+++ Provided data
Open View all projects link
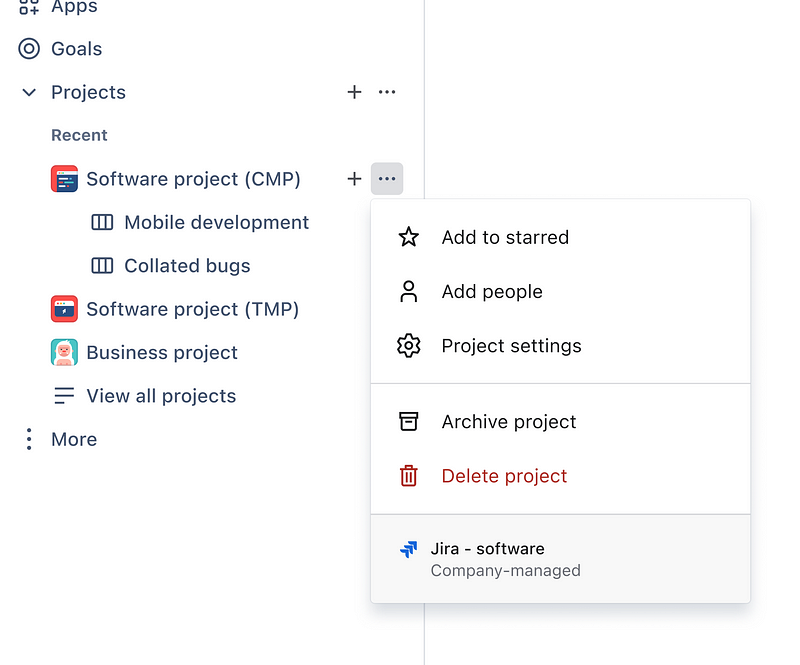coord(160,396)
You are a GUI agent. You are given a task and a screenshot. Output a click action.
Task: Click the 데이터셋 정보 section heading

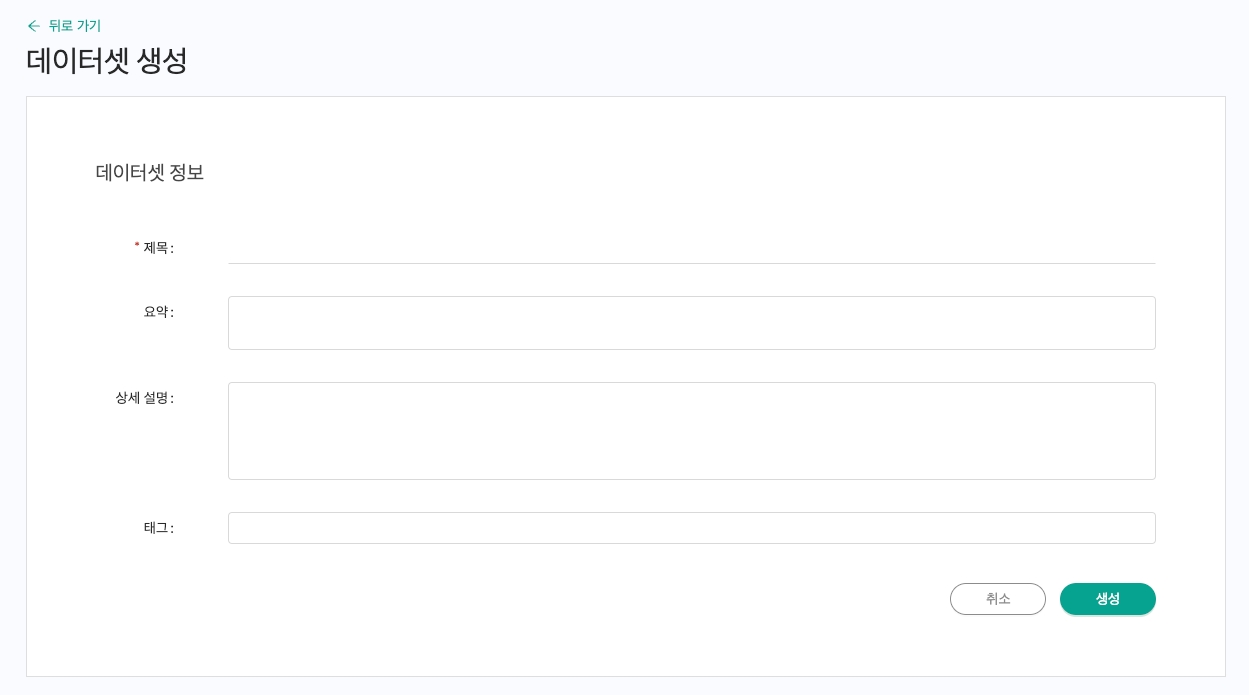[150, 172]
++++++
+++ Provided data
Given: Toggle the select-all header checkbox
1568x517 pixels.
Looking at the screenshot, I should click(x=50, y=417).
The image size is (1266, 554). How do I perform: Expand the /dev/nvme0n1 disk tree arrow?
++++++
+++ Provided data
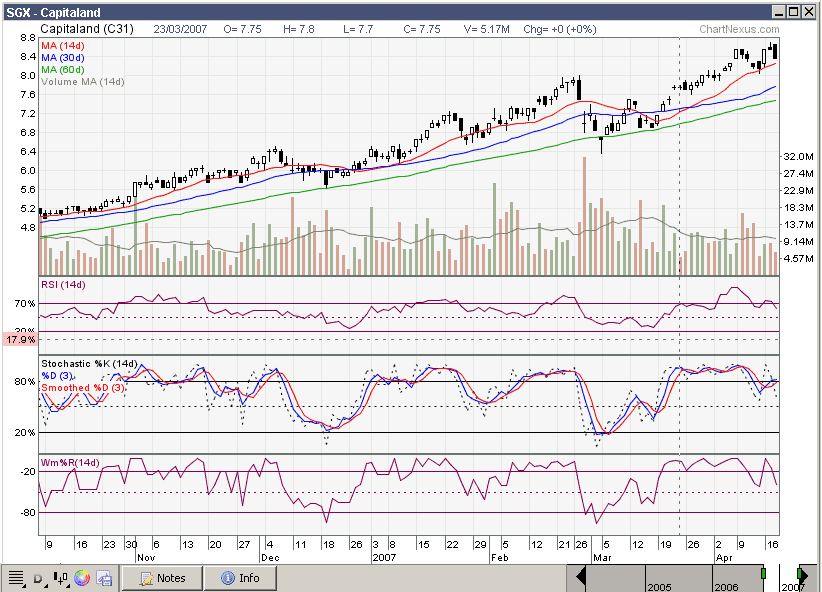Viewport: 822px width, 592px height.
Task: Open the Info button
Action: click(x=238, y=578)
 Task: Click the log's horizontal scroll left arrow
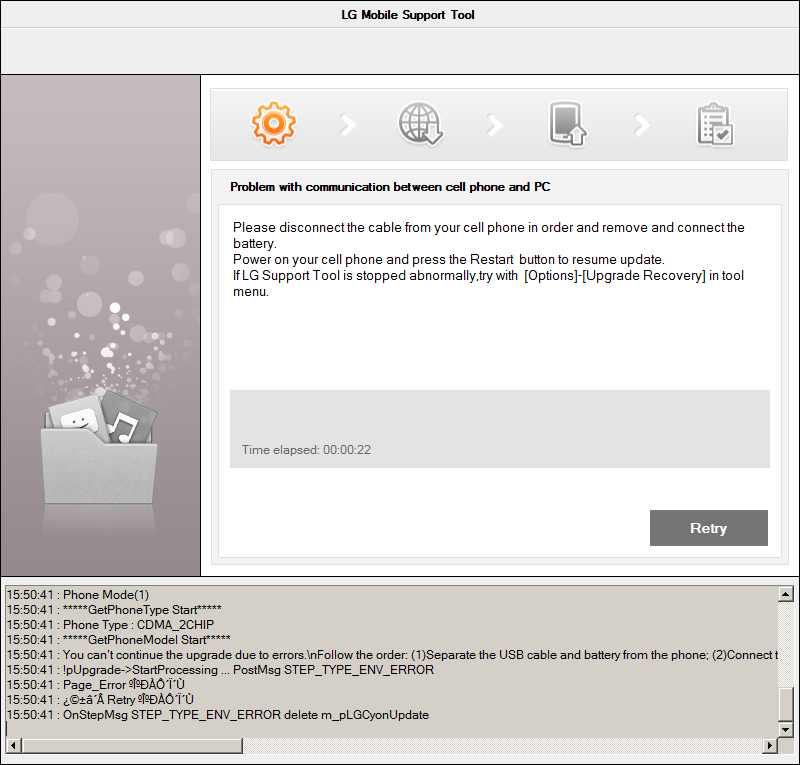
++++++
Print again the lines of the entries above that fall between the line holding "1568x517 pixels." and the line holding "The image size", inclusive, exactly as they stand.

1568x517 pixels.
Looking at the screenshot, I should click(x=50, y=417).
The image size is (1266, 554). How do I perform: Expand the /dev/nvme0n1 disk tree arrow?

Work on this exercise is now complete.